── INFORMATION

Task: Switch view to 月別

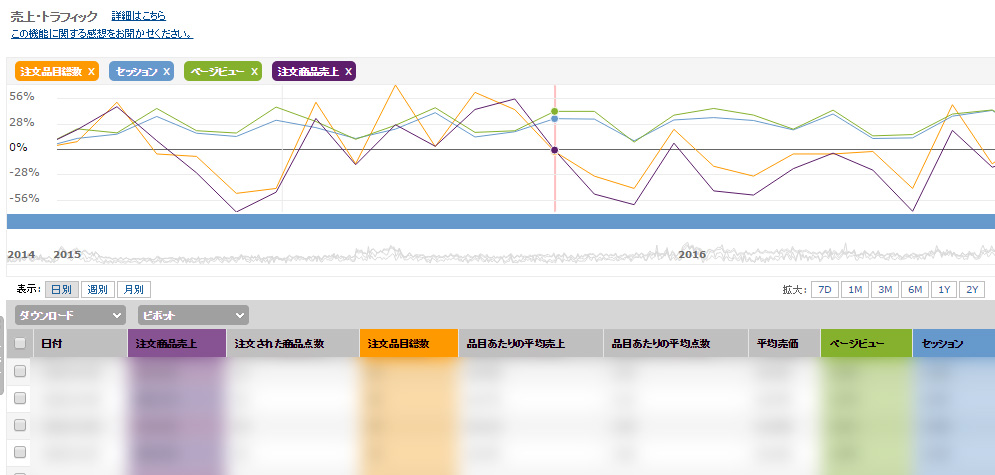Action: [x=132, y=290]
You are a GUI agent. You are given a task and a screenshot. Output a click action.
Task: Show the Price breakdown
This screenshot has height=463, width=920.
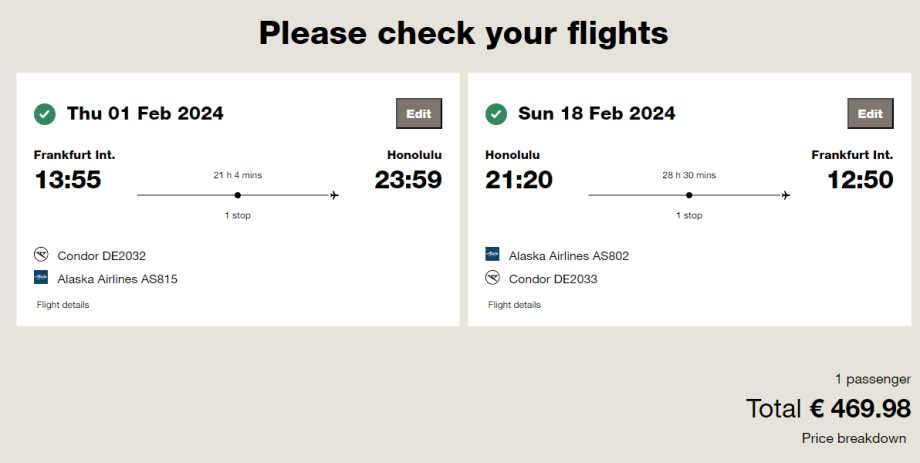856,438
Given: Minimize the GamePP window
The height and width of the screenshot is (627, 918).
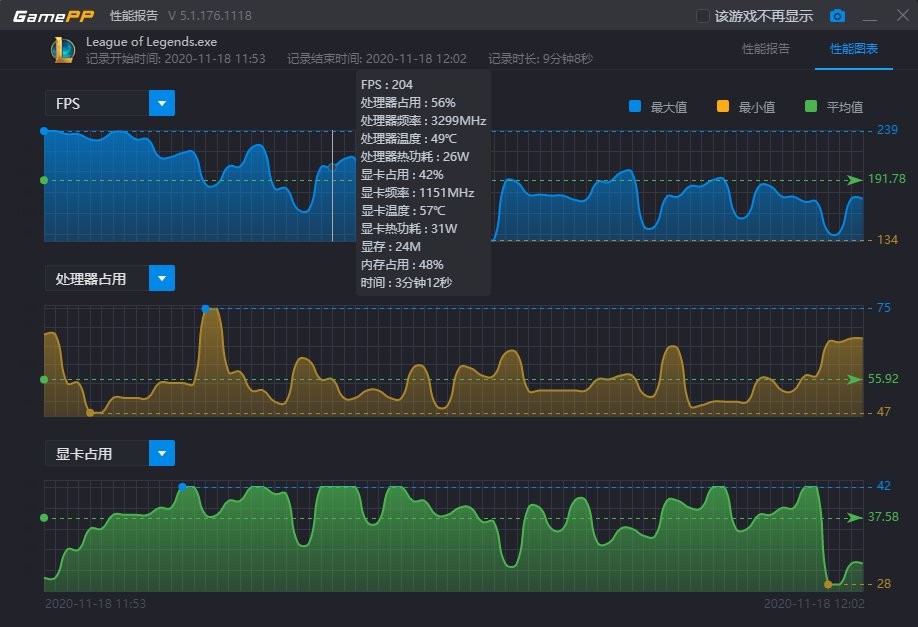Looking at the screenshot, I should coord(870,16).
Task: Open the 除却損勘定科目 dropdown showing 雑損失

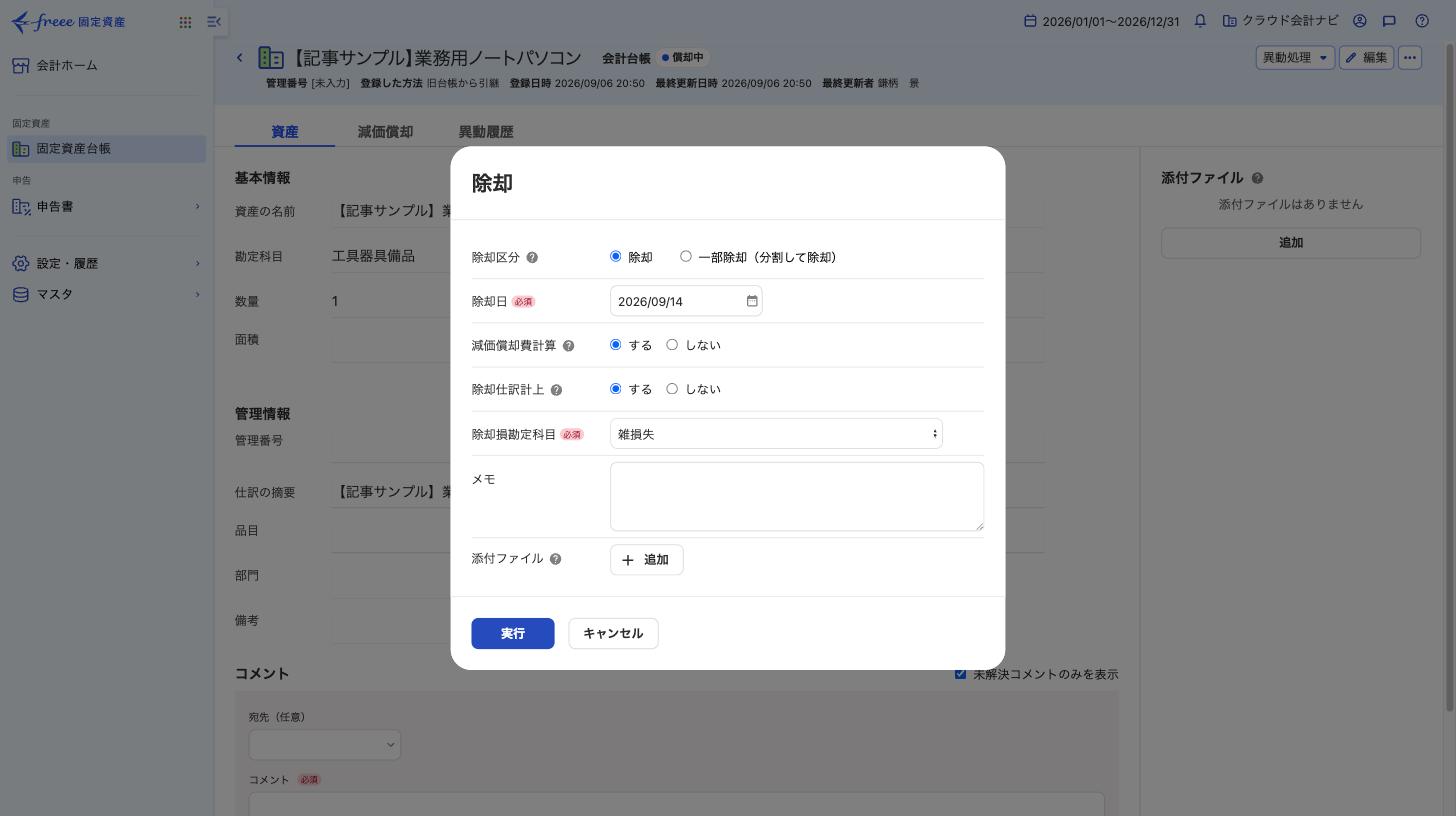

────
── INFORMATION

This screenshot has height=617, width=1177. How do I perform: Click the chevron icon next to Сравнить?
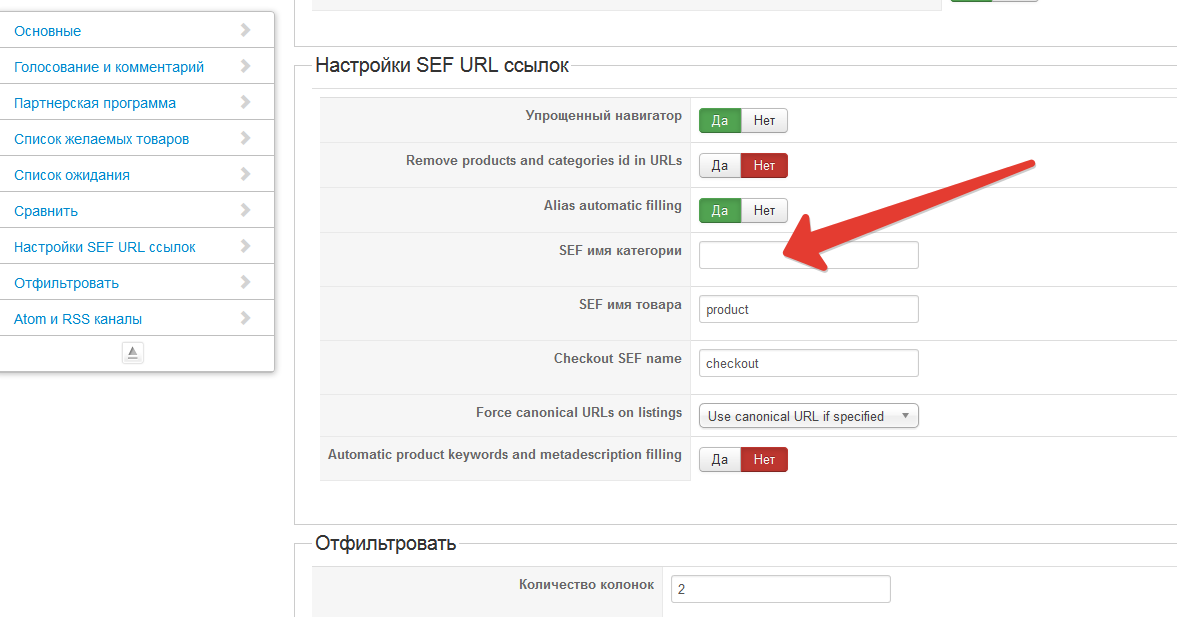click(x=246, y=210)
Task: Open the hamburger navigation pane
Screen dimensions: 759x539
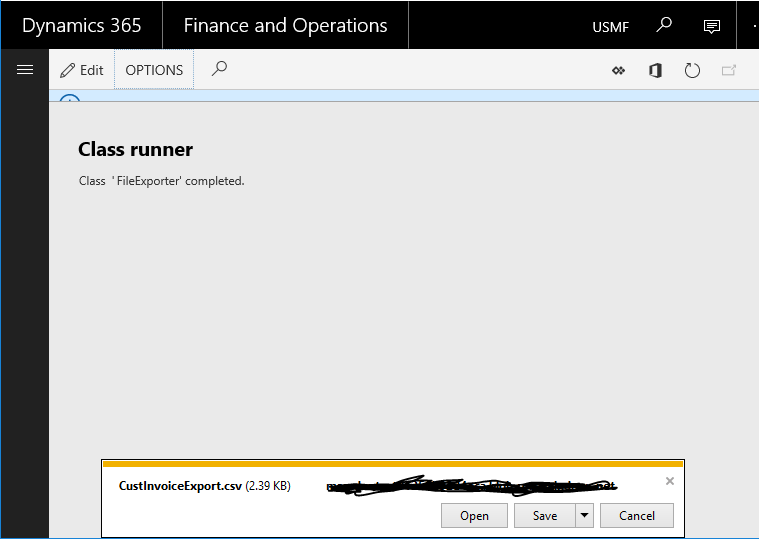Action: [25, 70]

────

● EXERCISE BRIEF
Lines of the material that contain the word "Open" are to be gathered.

● ANSWER SPACE
Task: Open the 除却損勘定科目 dropdown showing 雑損失
Task: Open the hamburger navigation pane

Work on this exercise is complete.